Molecular mechanisms of chemoresistance in osteosarcoma (Review)

Abstract

Due to the emergence of adjuvant and neoadjuvant chemotherapy, the survival rate has been greatly improved in osteosarcoma (OS) patients with localized disease. However, this survival rate has remained unchanged over the past 30 years, and the long-term survival rate for OS patients with metastatic or recurrent disease remains poor. To a certain extent, the reason behind this may be ascribed to the chemoresistance to anti-OS therapy. Chemoresistance in OS appears to be mediated by numerous mechanisms, which include decreased intracellular drug accumulation, drug inactivation, enhanced DNA repair, perturbations in signal transduction pathways, apoptosis- and autophagy-related chemoresistance, microRNA (miRNA) dysregulation and cancer stem cell (CSC)-mediated drug resistance. In addition, methods employed to circumvent these resistance mechanism have been shown to be effective in the treatment of OS. However, almost all the current studies on the mechanisms of chemoresistance in OS are in their infancy. Further studies are required to focus on the following aspects: i) Improving the delivery of efficacy through novel delivery patterns; ii) improving the understanding of the signal transduction pathways that regulate the proliferation and growth of OS cells; iii) elucidating the signaling pathways of autophagy and its association with apoptosis in OS cells; iv) utilizing high-throughput miRNA expression analysis to identify miRNAs associated with chemoresistance in OS; and v) identifying the role that CSCs play in tumor metastasis and in-depth study of the mechanism of chemoresistance in the CSCs of OS.

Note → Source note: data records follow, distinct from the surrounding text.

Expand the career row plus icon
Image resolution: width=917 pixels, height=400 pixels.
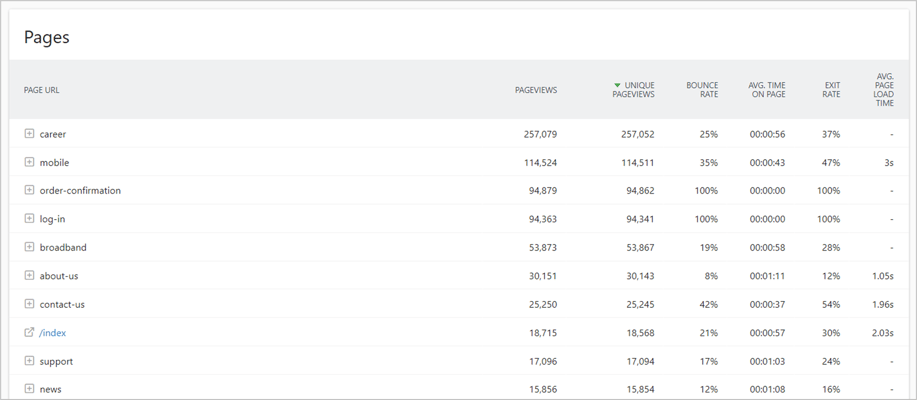click(29, 134)
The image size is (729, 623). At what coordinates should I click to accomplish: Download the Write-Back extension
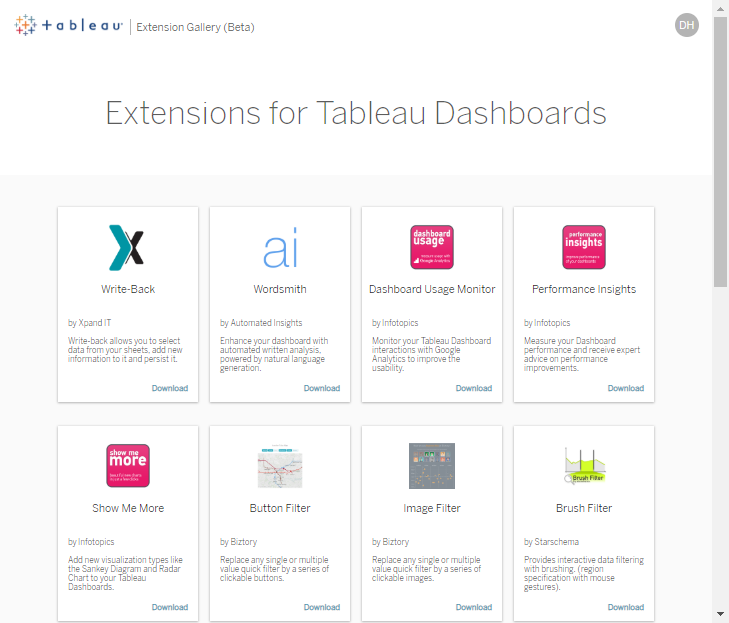pos(170,388)
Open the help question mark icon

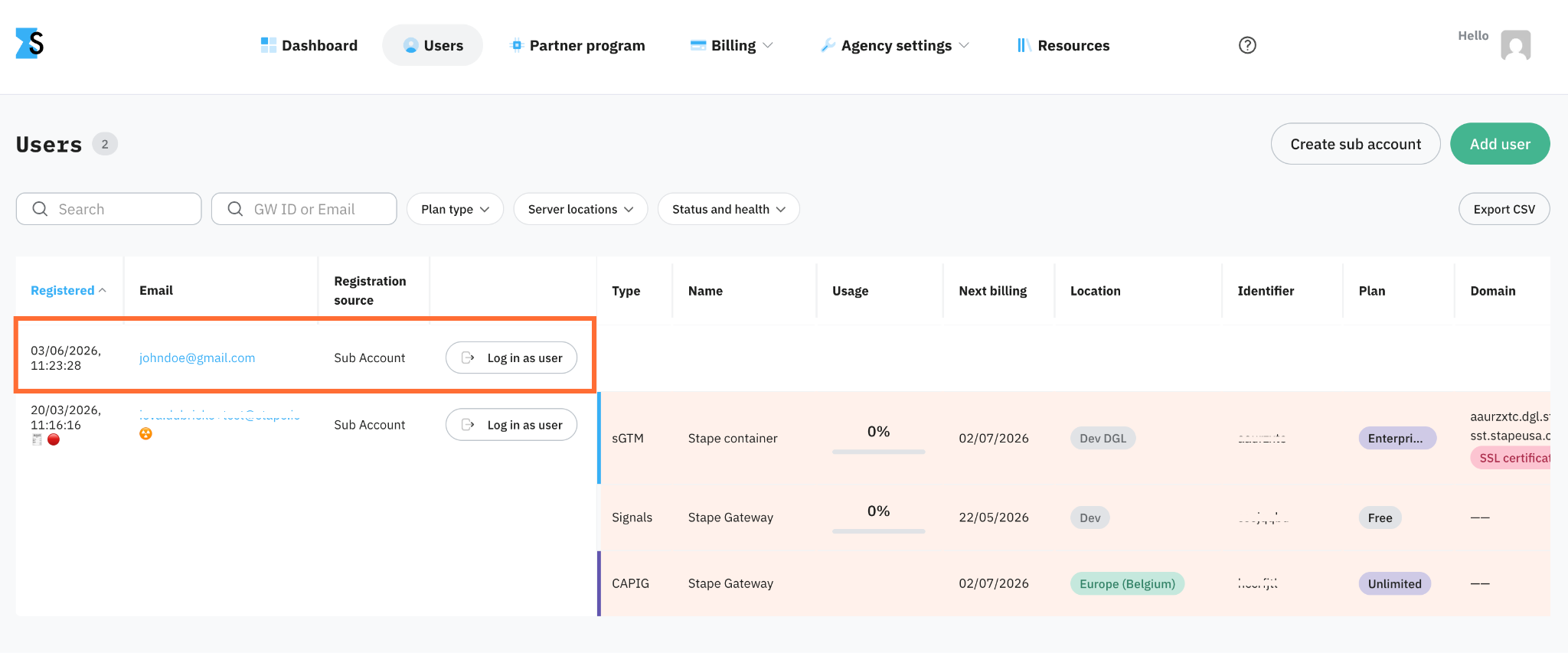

Keywords: chemoresistance; osteosarcoma.

Figure 1

Mechanisms of chemoresistance in OS. 1, Decreased intracellular drug accumulation mediated by lower RFC. 2, Increased efflux of drugs through P-GP. 3, Drug inactivation by GSTP1. 4, Enhanced DNA repair by APE1 or ERCC. 5, miRNA dysregulation. OS, osteosarcoma; RFC, reduced folate carrier; P-GP, P-glycoprotein; GSTP1, glutathione S-transferase P1; APE1, apurinic endonuclease 1; ERCC, excision repair cross-complementing; miRNA, microRNAs.

Figure 2

Mechanisms of chemoresistance in OS. 1 and 2, Perturbations in mTOR or IGF-IR signal transduction pathways. 3 and 4, Apoptosis and autophagy-related chemoresistance. 3-MA, 3-methyladenine; AKT (PKB), protein kinase B; Bad, basal cell lymphoma 2-associated death protein; Bak, basal cell lymphoma 2 homologous antagonist killer protein; Bax, basal cell lymphoma 2-associated X protein; Bcl-2, basal cell lymphoma 2 protein; Bcl-xl, basal cell lymphoma extra large protein; ERK, extracellular signal-regulated kinase; FIP200, family interacting protein of 200 kDa; HMGB1, high mobility group box 1 protein; IGF-I, insulin-like growth factor I; IGF-IR, IGF-I receptor; MAPK, mitogen activated protein kinase; mAtg13, mammalian autophagy-related gene 13; Mdm2, murine double minute 2; mTOR, mammalian target of rapamycin; OS, osteosarcoma; p70S6K, ribosomal protein S6 kinases, 70 kDa; PI3K, phosphoinositide 3-kinase; PI3KCIII, PI3K class III; ULK1, Unc-51-like kinase 1.